## Aim of the task
Scan the data below and pick out the lines containing the word "Collapse".

## Exercise material
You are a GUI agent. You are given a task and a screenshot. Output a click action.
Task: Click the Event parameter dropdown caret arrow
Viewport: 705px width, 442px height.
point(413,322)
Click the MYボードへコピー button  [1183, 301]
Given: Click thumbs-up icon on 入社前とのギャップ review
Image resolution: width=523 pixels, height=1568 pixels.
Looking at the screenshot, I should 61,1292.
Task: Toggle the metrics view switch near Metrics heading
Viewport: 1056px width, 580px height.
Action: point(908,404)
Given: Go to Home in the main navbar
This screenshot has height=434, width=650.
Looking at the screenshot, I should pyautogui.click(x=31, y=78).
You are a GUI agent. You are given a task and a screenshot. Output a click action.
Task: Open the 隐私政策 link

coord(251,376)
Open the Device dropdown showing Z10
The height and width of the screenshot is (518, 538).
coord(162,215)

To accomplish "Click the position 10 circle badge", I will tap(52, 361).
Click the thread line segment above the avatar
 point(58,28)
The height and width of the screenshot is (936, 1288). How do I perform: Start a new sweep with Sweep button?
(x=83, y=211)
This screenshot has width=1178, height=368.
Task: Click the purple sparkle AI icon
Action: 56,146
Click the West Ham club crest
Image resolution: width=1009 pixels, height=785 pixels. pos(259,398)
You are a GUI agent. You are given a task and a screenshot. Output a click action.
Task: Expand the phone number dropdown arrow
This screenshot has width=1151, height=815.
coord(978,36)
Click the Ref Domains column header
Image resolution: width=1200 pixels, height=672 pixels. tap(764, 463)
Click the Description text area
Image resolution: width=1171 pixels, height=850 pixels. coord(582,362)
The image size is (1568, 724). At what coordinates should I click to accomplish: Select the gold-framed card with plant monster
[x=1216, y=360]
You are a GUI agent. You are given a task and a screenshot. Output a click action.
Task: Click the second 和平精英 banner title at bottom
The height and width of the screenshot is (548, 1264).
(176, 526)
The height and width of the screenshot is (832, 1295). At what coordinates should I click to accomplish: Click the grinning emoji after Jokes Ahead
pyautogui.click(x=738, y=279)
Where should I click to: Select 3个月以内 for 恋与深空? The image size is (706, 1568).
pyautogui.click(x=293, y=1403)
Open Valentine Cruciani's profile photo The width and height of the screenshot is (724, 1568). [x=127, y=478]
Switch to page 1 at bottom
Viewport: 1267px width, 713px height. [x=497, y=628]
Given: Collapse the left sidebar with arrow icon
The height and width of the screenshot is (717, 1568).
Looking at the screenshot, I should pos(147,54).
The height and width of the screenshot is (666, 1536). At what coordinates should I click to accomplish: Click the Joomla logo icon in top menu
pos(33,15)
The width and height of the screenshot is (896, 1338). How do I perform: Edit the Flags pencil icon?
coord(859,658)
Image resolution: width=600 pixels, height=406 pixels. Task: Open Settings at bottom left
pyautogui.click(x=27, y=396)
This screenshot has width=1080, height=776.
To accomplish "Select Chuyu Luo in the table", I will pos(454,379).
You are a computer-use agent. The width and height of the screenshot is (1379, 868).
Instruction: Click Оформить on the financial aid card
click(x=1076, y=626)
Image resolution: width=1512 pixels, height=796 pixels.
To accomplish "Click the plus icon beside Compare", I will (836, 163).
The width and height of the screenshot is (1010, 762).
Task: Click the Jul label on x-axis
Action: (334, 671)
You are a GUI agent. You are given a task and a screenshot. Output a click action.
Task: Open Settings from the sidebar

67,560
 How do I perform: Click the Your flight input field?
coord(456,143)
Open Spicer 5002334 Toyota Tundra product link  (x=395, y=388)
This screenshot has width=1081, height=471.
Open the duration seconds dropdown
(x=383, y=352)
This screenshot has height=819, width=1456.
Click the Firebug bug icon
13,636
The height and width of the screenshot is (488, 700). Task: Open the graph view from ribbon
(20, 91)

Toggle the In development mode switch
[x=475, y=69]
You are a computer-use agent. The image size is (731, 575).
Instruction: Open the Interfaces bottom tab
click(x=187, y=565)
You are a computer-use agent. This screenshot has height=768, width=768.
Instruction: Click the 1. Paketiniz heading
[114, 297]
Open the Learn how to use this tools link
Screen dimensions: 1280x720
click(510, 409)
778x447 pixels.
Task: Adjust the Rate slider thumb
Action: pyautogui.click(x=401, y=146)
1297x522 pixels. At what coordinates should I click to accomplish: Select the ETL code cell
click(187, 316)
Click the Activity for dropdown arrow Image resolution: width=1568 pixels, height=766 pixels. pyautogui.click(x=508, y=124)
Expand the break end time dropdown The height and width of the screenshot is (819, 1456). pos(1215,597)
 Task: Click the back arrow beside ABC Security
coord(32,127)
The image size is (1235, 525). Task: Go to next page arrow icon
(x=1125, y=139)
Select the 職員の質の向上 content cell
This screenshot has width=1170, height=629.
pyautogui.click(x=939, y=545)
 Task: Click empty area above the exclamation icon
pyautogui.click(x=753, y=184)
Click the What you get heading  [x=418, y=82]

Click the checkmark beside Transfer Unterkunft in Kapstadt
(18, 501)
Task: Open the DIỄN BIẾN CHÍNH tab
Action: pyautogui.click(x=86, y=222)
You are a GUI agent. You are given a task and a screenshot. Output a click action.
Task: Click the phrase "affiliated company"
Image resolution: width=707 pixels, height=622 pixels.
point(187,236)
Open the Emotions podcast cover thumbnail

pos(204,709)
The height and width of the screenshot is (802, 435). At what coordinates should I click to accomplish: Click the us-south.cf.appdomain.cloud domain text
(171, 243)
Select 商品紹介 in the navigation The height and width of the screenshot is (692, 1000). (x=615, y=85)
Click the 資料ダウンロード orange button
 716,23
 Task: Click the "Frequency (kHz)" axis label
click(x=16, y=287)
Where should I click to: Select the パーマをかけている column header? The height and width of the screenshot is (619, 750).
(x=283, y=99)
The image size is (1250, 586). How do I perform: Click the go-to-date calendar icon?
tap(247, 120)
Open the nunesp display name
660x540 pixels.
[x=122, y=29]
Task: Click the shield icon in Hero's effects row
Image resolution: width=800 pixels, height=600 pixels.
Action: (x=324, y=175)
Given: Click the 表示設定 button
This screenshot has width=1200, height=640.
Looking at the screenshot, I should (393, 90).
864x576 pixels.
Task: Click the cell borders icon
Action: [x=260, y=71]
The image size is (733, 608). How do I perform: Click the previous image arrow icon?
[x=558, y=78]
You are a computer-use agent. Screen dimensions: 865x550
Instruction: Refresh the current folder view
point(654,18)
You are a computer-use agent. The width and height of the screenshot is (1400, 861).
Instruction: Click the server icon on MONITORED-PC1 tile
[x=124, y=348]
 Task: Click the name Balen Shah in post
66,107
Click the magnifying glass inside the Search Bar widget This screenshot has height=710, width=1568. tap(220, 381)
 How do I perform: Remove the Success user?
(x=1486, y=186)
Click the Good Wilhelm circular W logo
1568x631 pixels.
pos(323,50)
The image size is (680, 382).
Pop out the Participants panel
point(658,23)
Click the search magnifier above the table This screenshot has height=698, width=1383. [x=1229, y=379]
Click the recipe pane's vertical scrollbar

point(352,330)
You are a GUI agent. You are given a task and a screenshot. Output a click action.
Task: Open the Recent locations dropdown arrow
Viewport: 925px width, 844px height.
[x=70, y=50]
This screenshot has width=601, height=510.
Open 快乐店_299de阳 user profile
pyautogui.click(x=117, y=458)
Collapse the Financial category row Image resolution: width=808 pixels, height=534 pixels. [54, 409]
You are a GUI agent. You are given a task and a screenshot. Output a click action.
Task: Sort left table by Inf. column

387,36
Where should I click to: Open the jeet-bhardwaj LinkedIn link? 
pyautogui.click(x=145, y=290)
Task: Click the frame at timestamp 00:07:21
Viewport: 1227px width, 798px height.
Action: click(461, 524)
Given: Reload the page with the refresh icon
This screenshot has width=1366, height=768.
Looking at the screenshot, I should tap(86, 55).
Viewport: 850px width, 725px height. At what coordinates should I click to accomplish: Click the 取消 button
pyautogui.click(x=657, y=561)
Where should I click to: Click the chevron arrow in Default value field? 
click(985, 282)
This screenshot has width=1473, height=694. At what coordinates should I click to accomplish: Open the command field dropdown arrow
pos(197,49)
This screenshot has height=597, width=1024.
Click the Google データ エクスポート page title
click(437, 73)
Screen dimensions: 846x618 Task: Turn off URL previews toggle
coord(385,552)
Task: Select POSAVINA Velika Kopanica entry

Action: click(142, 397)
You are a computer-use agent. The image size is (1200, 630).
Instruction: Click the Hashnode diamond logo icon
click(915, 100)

## Answer space
Given: Collapse the left sidebar with arrow icon
Collapse the Financial category row Image resolution: width=808 pixels, height=534 pixels. [54, 409]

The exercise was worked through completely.